+++ Excerto +++

Como resulta da decisão de reenvio, o órgão jurisdicional de reenvio interroga‑se sobre a questão de saber se o conceito de «território [do Estado‑Membro em que] a contrafação tenha sido cometida» utilizado no artigo 93.o, n.o 5, do Regulamento n.o 40/94 deve ser interpretado de forma análoga ao de «lugar onde ocorreu o facto danoso» que figura no artigo 5.o, ponto 3, do Regulamento n.o 44/2001.

26

A este respeito, há que salientar que, não obstante o princípio da aplicação do Regulamento n.o 44/2001 às ações judiciais relativas a uma marca comunitária, a aplicação de determinadas disposições desse regulamento aos processos resultantes de ações e pedidos referidos no artigo 92.o do Regulamento n.o 40/94 está excluída por força do artigo 90.o, n.o 2, deste último regulamento.

+++ Dados brutos +++

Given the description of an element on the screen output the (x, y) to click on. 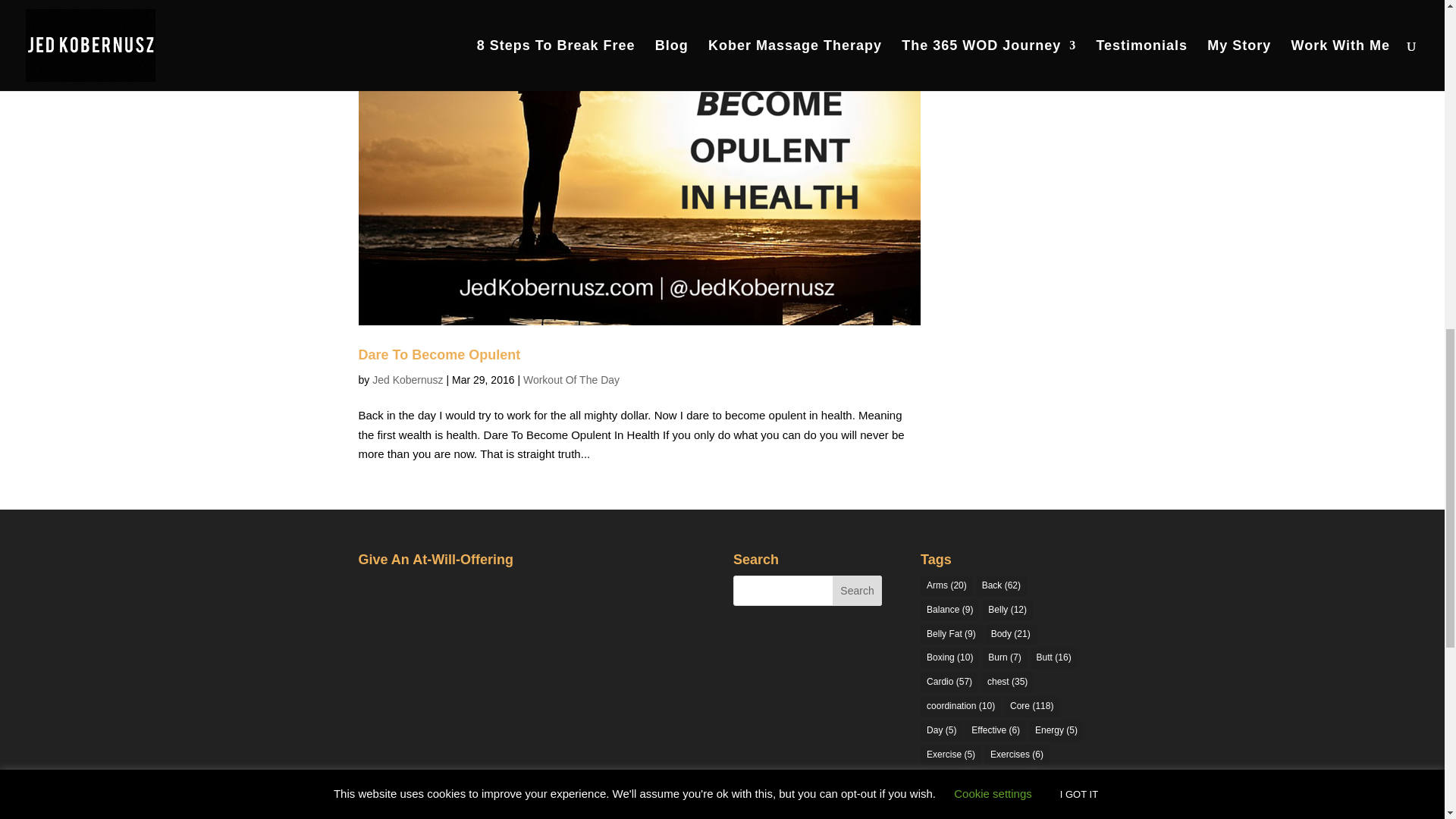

+++

* **Conjunto de tarefas**:
**A)** Responda a estas perguntas com base no excerto:
(i) Que artigo e número do Regulamento n.o 40/94 utilizam o conceito de «território [do Estado‑Membro em que] a contrafação tenha sido cometida»?
(ii) Com que conceito do Regulamento n.o 44/2001, e em que disposição, se pergunta se esse conceito deve ser interpretado de forma análoga?
(iii) Por força de que disposição fica excluída a aplicação de determinadas disposições do Regulamento n.o 44/2001?
**B)** Retome o excerto sobre a marca comunitária a partir do ponto em que termina.

* **Respostas por tarefa**:
**A)**
(i) O artigo 93.o, n.o 5, do Regulamento n.o 40/94.
(ii) Com o conceito de «lugar onde ocorreu o facto danoso», que figura no artigo 5.o, ponto 3, do Regulamento n.o 44/2001.
(iii) Por força do artigo 90.o, n.o 2, do Regulamento n.o 40/94.

**B)**
27

Tendo em conta esta exclusão, a competência dos tribunais de marcas comunitárias, previstos no artigo 91.o, n.o 1, do Regulamento n.o 40/94 para conhecer das ações e dos pedidos, referidos no artigo 92.o deste, resulta das regras previstas diretamente neste mesmo regulamento, que, como salientou o advogado‑geral no n.o 36 das suas conclusões, apresentam o caráter de uma lex specialis relativamente às regras enunciadas pelo Regulamento n.o 44/2001.

28

Mais especificamente, por força das disposições conjugadas dos artigos 90.°, n.o 2, e 92.° do Regulamento n.o 40/94, a aplicação do artigo 5.o, n.o 3, da Convenção de Bruxelas, que corresponde ao artigo 5.o, ponto 3, do Regulamento n.o 44/2001, às ações de contrafação de uma marca comunitária está expressamente excluída.

29

A este respeito, há que salientar que o artigo 93.o do Regulamento n.o 40/94 prevê vários critérios de competência internacional.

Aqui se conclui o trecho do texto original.